Par rapport à leurs pays d’origine, la Turquie et le Maroc appa­raissent pour de nombreuses personnes migrantes queers comme une oasis à traverser. Mais ce sont aussi des espaces de surveillance, d’enfermement et de violence.

Si les mobi­lités Sud-Nord restent au centre de l’attention des études sur les migra­tions queers, elles ne consti­tuent pas les seules mobi­lités de ces personnes, comme en témoignent nos recherches qui se penchent sur les expé­riences des personnes migrantes queers en Turquie et au Maroc.
3,6 millions de réfugié.es sont accueillis par la Turquie, ce qui en fait le premier pays d’accueil au monde (UNHCR 2022). Sa posi­tion géopo­li­tique, comme porte d’entrée vers l’Europe, en fait un point de conver­gence des diverses routes migra­toires, y compris celles suivies par des personnes queers. Le Maroc occupe aussi une posi­tion géogra­phique stra­té­gique dans les migra­tions inter­na­tio­nales, et un nombre consi­dé­rable de personnes étran­gères y restent pour les études, le travail et le commerce. Beau­coup viennent d’Afrique occi­den­tale et centrale et des pays arabes.

Pour les migra­tions queers, la Turquie appa­raît comme un lieu promet­teur en raison de l’absence de loi crimi­na­li­sant les rapports sexuels entre personnes de même sexe, ainsi que du senti­ment de sécu­rité, d’anonymat et de liberté qu’elle procure. Au Maroc, une telle loi de crimi­na­li­sa­tion existe mais elle est aujourd’hui rare­ment appli­quée. En Turquie tout comme au Maroc, les expres­sions et les pratiques queers persistent et sont tolé­rées à un certain degré, en parti­cu­lier si elles se restreignent à la sphère privée. Toute­fois, même ces « libertés », à titre limité et non offi­ciel, ne sont pas acces­sibles à tout le monde et à tout moment.

« Les circonstances socio-politiques peuvent rapidement basculer vers la marginalisation, la stigmatisation, la violence, voire la criminalisation des personnes queers, y compris les migrant​.es. »

Les circons­tances socio-poli­tiques peuvent rapi­de­ment basculer vers la margi­na­li­sa­tion, la stig­ma­ti­sa­tion, la violence, voire la crimi­na­li­sa­tion des personnes queers, y compris les migrant​.es. D’autres problèmes, tels que la xéno­phobie, le racisme et les diffi­cultés socio-écono­miques, peuvent accen­tuer leur vulnérabilité.

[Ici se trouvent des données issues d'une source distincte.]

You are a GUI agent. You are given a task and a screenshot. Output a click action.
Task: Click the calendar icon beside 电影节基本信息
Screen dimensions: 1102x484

C’est pour­quoi ces pays sont surtout consi­dérés comme des lieux de transit par les personnes queers des pays du Sud qui souhaitent se rendre dans des pays du Nord. Cepen­dant, du fait des accords migra­toires avec l’Union euro­péenne et des voies de migra­tions régu­lières insuf­fi­santes, y compris la réins­tal­la­tion des réfugié.es, leurs séjours dépassent souvent le carac­tère de transit. La Turquie et le Maroc, qui semblent repré­senter un refuge tempo­raire par rapport à leurs pays d’origine, peuvent devenir une impasse dans des contextes de surveillance et même de violence socio-juri­dique enca­drant la vie quoti­dienne, et entraî­nant un enfer­me­ment à l’intérieur des fron­tières poli­tiques, ainsi que dans les villes, les quar­tiers, et chez soi.